The proposed framework provides guidance to public health practitioners on critical parameters to consider during the evaluation of cholera surveillance systems in Africa. To better understand the feasibility in implementing the proposed parameters in this conceptual framework, future research should focus on piloting this framework in selected African countries. In addition, the response component should be incorporated to complete the surveillance and response spectrum.
Conclusion
Several guidelines exist for cholera, some of which include guidance for cholera surveillance as well as a monitoring framework for national cholera plans that could be adapted for the evaluation of cholera surveillance systems. However, the current surveillance frameworks are missing critical indicators of core functions and mechanisms that are critical to the optimal functioning of a good cholera surveillance system such as digital infrastructure and system interoperability, cross-border surveillance, predictive and forecasting capabilities, laboratory and surveillance networks, system financing. This study assumes that if these components are considered and integrated within the framework of surveillance system evaluations for cholera and other communicable diseases, countries would be better placed to understand where the surveillance gaps are and work towards addressing them. The IDSR strategy implemented by the WHO Africa region and the integrated disease surveillance strategy implemented by the WHO EMRO (Eastern Mediterranean) region could be a good way to start.
Acknowledgements
The authors would like to thank Moses Otieno for facilitating some of the focus group discussions in Nairobi and all the focal points from the different facilities who took part in the study. They would also like to acknowledge the insights provided by Dr Philip Ngere (National event-based surveillance focal point) for his valuable contributions.
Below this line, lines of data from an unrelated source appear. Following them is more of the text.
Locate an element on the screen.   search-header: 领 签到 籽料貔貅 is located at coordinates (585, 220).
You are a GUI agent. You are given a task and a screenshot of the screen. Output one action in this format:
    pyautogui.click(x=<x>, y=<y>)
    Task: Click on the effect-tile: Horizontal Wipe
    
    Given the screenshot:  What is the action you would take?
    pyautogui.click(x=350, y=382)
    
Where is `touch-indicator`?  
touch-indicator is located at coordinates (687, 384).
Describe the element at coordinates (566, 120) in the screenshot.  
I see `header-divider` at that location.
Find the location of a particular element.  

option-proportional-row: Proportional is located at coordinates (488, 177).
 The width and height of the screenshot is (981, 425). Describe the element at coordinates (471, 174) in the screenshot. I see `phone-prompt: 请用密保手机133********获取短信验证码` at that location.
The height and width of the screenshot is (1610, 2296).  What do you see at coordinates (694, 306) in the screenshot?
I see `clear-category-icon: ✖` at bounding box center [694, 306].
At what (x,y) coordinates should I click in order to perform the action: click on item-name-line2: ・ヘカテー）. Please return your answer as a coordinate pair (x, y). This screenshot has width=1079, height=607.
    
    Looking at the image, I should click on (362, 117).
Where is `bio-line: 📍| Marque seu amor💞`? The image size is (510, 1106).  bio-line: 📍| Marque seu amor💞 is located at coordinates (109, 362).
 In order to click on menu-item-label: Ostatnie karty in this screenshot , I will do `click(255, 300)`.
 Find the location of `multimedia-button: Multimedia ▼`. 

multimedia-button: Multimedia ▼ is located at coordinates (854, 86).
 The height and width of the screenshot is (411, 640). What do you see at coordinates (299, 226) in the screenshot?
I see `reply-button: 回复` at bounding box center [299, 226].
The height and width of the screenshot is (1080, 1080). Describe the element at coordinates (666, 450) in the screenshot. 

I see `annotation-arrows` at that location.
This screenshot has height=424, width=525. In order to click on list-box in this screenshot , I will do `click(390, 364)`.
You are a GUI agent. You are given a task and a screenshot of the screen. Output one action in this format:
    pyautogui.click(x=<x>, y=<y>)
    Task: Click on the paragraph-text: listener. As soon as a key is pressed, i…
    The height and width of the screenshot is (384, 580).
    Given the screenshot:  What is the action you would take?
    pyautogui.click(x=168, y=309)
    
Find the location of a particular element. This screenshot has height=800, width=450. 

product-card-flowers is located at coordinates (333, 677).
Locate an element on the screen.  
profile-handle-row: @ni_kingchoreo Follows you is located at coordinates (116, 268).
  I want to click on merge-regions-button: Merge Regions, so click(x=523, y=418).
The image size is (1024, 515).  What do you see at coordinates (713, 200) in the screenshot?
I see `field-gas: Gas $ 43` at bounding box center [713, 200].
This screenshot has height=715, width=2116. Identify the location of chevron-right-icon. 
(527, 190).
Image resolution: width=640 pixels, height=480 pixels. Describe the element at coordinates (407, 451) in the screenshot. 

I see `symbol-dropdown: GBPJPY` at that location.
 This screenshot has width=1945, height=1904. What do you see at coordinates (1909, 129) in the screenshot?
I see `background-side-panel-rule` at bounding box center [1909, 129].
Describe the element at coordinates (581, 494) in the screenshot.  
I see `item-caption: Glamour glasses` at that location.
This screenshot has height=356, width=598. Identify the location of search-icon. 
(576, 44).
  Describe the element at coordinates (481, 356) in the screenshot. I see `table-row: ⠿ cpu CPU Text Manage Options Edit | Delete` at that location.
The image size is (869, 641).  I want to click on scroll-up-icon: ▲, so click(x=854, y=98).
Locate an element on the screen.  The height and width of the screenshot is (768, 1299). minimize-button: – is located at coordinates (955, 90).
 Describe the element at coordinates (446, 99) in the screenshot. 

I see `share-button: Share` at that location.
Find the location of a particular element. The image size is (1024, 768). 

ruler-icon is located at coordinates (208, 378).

We also acknowledge the contributions of all key informants as well as participants of the focus group discussions.
Competing interests
The authors declare that they have no financial or personal relationships that may have inappropriately influenced them in writing this article.
Authors’ contributions
K.M. developed the original idea for this study including the study design and methodology. K.M., N.T.F. and L.K.B. analysed the data. K.M., G.P., N.N. and L.K.B. reviewed and improved the article. All authors provided feedback and approved the content of the final article.
Funding information
This research received no specific grant from any funding agency in the public, commercial or not-for-profit sectors.
Data availability
All data analysed and discussed are included in this article.
Disclaimer
The views and opinions expressed in this article are those of the authors and are the product of professional research. The article does not necessarily reflect the official policy or position of any affiliated institution, funder, agency, or that of the publisher. The authors are responsible for this article’s results, findings and content.